Pet peeve throughout the book: URLs that end in .com/.edu, etc. should not have a trailing slash at the end.

A wide variety of design implementations are thoroughly reviewed and explored. It gave me a great synopsis of the types of features I’d like to incorporate into our redesign, and visual ideas of how to accomplish them. I was convinced of design styles to stay away from (low contrast links with the background color behind them) and that RSS icons can and should be incorporated (along with the being able to subscribe to the feed within the browser location bar – not just the icons).

Can you get most of this info on the site? Mostly. But, it wouldn’t be as concise as a 95 page handy guide at your finger tips with an easy to read/reference format – especially the Positives & Recommendations section after each home page screen shot. (Ok, so the site does that too – but not all of the comments are written with such care and professionalism, and sometimes turn into a conversation/debate.)

If you’re going through an upcoming redesign/refresh, are new to higher ed, or are looking for ammunition to clean up your home page and/or add new features, buy it. Read it. It’s worth it.


Fritz McDonald · March 11, 2009 at 11:39 am

Good post, Rachel. Question: do you think the book would be helpful for agencie that work with higher ed? We’re always looking to broaden our education at Stamats.

Rachel Reuben · March 11, 2009 at 12:01 pm

@Fritz: Absolutely for Stamats and other firms who design university Web pages. In fact, I e-mailed a link to this to Beatrice earlier this morning to share with the gang. 🙂

Fritz McDonald · March 11, 2009 at 2:40 pm

Thanks! We really appreciate what you’re doing here!
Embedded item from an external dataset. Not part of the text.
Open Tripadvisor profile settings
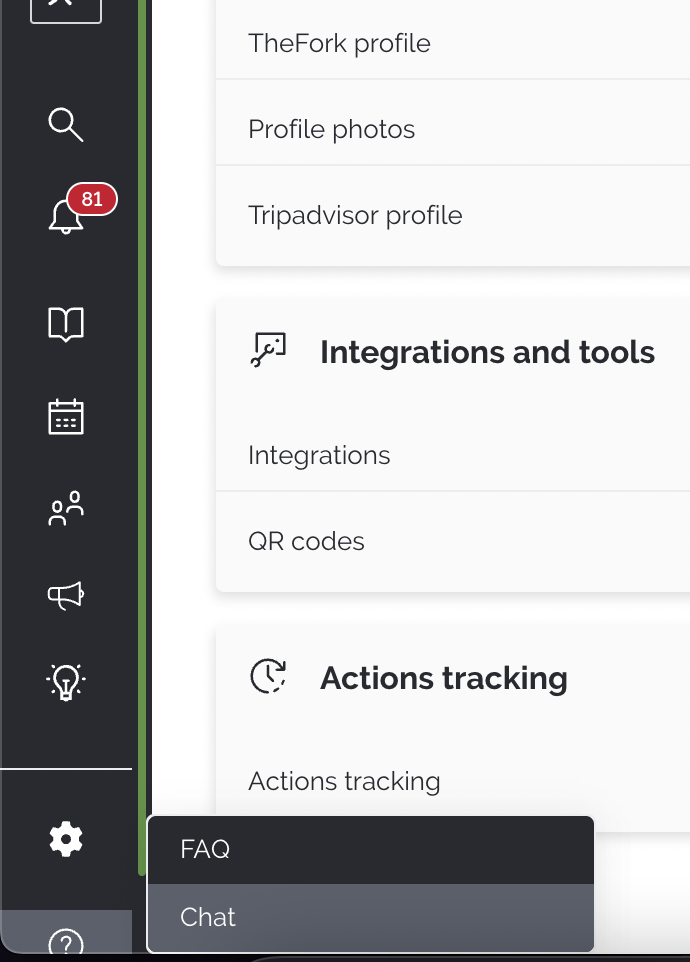 (x=355, y=215)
Howard · March 11, 2009 at 4:15 pm

I’m working on a site overhaul, but my range is limited. Our University as strict rules and my office is only allowed to stick to a specific template. I am only be able to work with basic aesthetic changes and content changes that can be made in contribute. Would it still be worth it?

Rachel Reuben · March 11, 2009 at 6:40 pm

@Howard I’d only recommend it if you would like to use it as ammunition for changing the template. But, without being a full-time employee (you’re graduating in May, right?), I’m not sure how much they’ll listen — totally depends on the culture in your department. I have no doubt you have the strength and smarts to convince them, though.

Seattle Architects · September 27, 2009 at 12:13 am

All the universities I lectured or taught at have constantly redone their websites. It seems every year they have a new design. This book would be helpful to get it right the first time, and have a format that can be expanded upon rather than reinvented.